I got it because all the recruiters I talked to insisted that it’s necessary since they give people really tight turnaround deadlines when they’re accepted for interviews/networking events etc. (this is because they usually pay for travel and lodging and don’t have much time to set it up). I learned this the hard way when I was accepted to a really competitive conference and was away from email all day long (too hard to access on flip phone) and I missed the deadline to respond, which was by 6 that day. I wrote back to them explaining that I was in a class and didn’t have a smartphone and because they were really, really, really nice, they extended it and let me in anyway.

So I think it’s what you make of it. I don’t game and I don’t like reading stuff off the phone (I have an iPhone). But I do like that it gives me access to my email so I don’t commit these faux pas, that I have really amazing calendar/task apps that help me keep track of my appointments and that I have a personal finance app that allows me to keep track of my money. And if I’m at an airport, I can kill some time on it if I want to (although I’m usually reading an overpriced magazine).

I like constant access to my email (though unlike some people I’m perfectly able to ignore it if I want to, rather than feeling encumbered). I’ve had my Droid for a few months now, and I’m still getting used to the fact that pretty much wherever I am, when I have an “I wonder what ______ means” or “how does _____ work” or “what movie have I seen her in before” question, instead of trying to remember to look it up later I can find out immediately.

Probably more importantly, it integrates really well with my Google calendar, shows me my upcoming agenda, reminders, alarms, notes. I’m forgetful. I used to do all this stuff with a separate PDA, but I wouldn’t have it with me all the time (nor would I always have a network connection for calendar updates, and then I’d forget to sync it later). In the US, of course, I pay quite a bit more than whatever the current equivalent of £20 is, and it’s certainly worth it to me.

That depends entirely on you. If your profession requires that you be available to your clients via email as much as possible, then that alone would be worth more than that.

When the Blackberry phones first came out and gave businesscritters that capability for the first time they didn’t start calling it the “Crackberry” for nothing :smiley:

I’m retired, and my new smartphone (which I’ve had for all of a week now) certainly isn’t going to pay for itself in any monetary sense. For me, it’s just that it’s so much fun!

I’ve got an iPhone, and what it means is that I’ve really no excuse to be bored. I’ve got a couple of newspaper sites on it along with a bunch of games, so that whenever I’ve got a few minutes, I always have something I can be doing on it.
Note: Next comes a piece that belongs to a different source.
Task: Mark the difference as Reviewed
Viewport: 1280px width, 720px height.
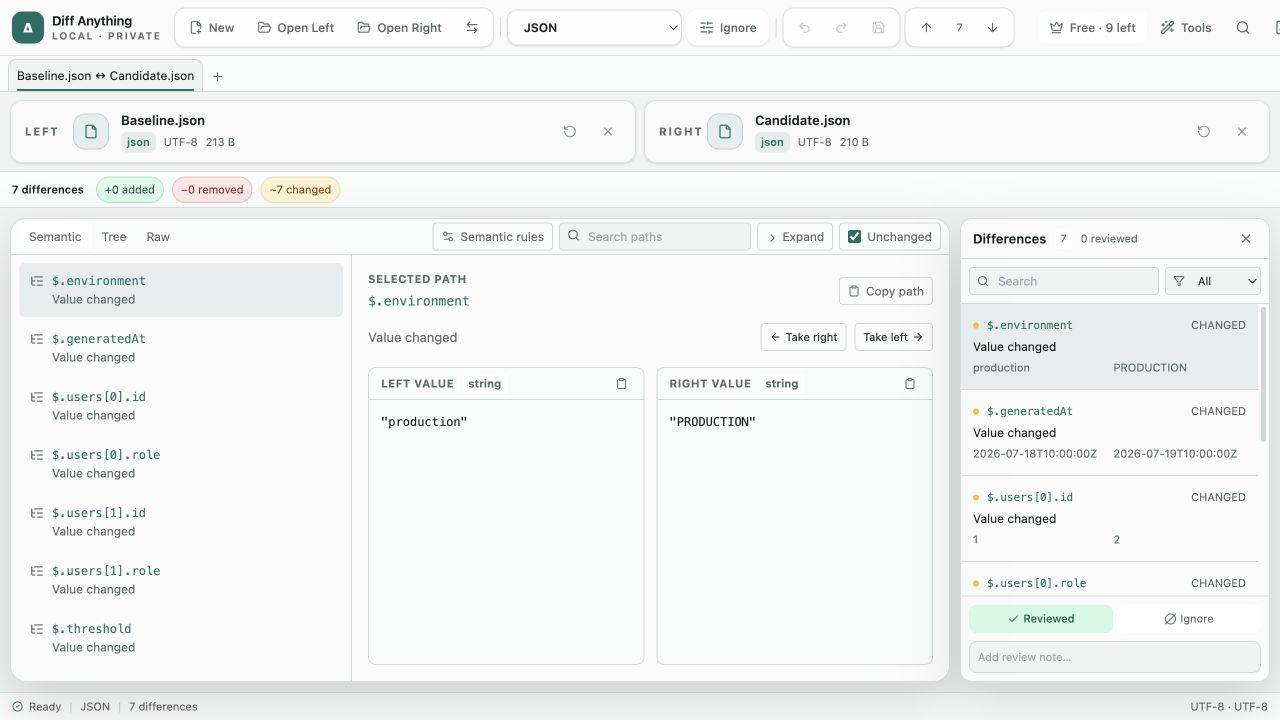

And as for the OP, is the £20 a month over and above what you’d pay to have a simple mobile phone?

I don’t currently pay anything for a simple mobile. I get on eprovided through work.

Posted from the new phone!

Don’t change your mind in favour of a WIndows Mobile phone (HTC still has one or two of them in its current range). I switched from a PalmOS Treo to a Windows Mobile Treo a while back and although I found it initially a little impressive because the GUI is less spartan than PalmOS, there’s nothing particularly brilliant about the OS itself - and lots that is horrible.

I never used my cellphone much, but my Droid turned out to be far more useful than I expected. Still don’t use it much as a phone, but the email is very handy when I’m away, I use Google Maps with traffic info every day, I have made use of GPS once in a while, and I plug it into my car to play music all the time. So it replaced three things with one, and every so often I actually use the browser. Well worth it. I don’t play games on it, and I don’t think I’d ever actually read a book on it, so I don’t even make full use.

If you liked PalmOS, you might consider a WebOS phone the next time you upgrade. Unfortunately, they haven’t released new hardware recently, but with luck that’ll be back on track with the completion of the buyout by HP. WebOS is brilliant IMO, a good combination of easy and powerful.